Desde Palencia por la N-611 hasta Herrera de Pisuerga, y desde allí por la C-627 hasta Cervera de Pisuerga.

Puede ser Cervera de Pisuerga, a mitad de camino entre los límites oriental y occidental de la provincia, buen lugar para partir en busca de los paisajes que ven nacer los ríos Carrión y Pisuerga. Brota el primero en el interior de un bastión montañoso, negro por el color de su piedra y temido por lo arriesgado de su ascensión, cuyo nombre, Curavacas, trae a cuento la ancestral tradición ganadera de estos lares.
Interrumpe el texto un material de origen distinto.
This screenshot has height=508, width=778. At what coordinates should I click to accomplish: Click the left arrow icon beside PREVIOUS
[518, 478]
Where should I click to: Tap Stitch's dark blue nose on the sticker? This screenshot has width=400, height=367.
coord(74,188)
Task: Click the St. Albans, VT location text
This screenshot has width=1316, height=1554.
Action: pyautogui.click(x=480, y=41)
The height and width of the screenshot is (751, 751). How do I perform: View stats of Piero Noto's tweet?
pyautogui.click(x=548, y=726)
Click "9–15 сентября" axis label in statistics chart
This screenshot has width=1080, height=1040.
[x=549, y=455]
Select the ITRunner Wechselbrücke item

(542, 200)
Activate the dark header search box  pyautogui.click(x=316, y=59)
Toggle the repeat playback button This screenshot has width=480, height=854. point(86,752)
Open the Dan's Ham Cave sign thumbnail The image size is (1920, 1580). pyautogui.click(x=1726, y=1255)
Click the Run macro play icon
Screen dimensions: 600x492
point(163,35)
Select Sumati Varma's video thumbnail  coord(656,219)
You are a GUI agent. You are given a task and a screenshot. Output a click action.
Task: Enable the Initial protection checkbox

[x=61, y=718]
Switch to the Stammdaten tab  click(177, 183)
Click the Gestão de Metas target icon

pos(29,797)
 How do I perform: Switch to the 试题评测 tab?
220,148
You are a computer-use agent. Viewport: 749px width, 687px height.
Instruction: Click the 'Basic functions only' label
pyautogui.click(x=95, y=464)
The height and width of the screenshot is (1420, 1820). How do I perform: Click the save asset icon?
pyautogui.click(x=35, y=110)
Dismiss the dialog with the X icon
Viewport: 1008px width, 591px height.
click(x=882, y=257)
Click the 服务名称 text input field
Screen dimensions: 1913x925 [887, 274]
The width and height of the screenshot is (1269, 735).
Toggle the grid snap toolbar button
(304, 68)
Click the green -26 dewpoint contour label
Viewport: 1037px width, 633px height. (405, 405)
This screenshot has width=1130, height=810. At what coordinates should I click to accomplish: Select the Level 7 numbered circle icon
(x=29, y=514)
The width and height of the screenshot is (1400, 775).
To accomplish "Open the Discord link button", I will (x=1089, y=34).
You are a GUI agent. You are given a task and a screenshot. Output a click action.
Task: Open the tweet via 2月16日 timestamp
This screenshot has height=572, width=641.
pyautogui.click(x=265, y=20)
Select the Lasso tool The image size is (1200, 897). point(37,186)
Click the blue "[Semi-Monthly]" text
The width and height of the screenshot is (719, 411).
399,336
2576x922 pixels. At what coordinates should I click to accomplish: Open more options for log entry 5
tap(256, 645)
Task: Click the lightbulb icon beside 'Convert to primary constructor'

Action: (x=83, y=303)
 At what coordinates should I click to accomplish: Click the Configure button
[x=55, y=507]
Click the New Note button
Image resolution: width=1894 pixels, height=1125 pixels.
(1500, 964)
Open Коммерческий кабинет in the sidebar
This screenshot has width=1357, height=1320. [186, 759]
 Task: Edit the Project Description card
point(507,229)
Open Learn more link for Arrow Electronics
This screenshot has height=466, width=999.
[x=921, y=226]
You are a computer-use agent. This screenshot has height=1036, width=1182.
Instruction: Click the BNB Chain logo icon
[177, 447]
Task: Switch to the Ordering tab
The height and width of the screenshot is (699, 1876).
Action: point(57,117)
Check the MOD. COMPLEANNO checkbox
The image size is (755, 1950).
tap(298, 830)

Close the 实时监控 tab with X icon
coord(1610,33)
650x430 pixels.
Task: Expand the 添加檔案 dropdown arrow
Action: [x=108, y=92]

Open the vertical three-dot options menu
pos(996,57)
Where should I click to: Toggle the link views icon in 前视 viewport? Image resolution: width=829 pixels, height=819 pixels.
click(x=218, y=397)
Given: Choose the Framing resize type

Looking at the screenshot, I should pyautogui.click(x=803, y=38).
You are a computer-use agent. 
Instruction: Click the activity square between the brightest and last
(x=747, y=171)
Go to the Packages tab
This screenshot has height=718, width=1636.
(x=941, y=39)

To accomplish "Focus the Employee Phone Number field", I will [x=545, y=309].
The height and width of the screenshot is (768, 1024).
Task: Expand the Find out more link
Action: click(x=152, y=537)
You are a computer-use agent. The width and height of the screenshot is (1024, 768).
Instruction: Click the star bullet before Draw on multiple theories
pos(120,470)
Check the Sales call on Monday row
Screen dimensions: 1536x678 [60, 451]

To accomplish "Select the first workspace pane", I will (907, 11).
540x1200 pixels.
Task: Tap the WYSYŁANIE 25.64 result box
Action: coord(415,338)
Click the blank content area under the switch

Nace sobre las laderas de la montaña, formando los ojos de verde intenso del Pozo de Curavacas, para resbalar por sus paredes hasta encauzarse en el largo y escondido valle de Pineda. Son, además de fuentes, el corazón del inmenso entorno natural de Fuentes Carrionas. El Pisuerga, por su parte, elige la oscuridad de la tierra, que recorre durante kilómetros, antes de echarse al mundo por la oquedad de la Cueva del Cobre, entre las laderas de la sierra de Cebollera y las caricias que le brinda la comarca palentina de Pernía.

Enclavada en el paso natural que comunica Cantabria con Palencia, Cervera de Pisuerga es el motor que da vida a este sector de la montaña. Abundan en sus calles los escudos, estandartes de la vieja hidalguía montañesa y las casonas, herencia de pasados esplendores.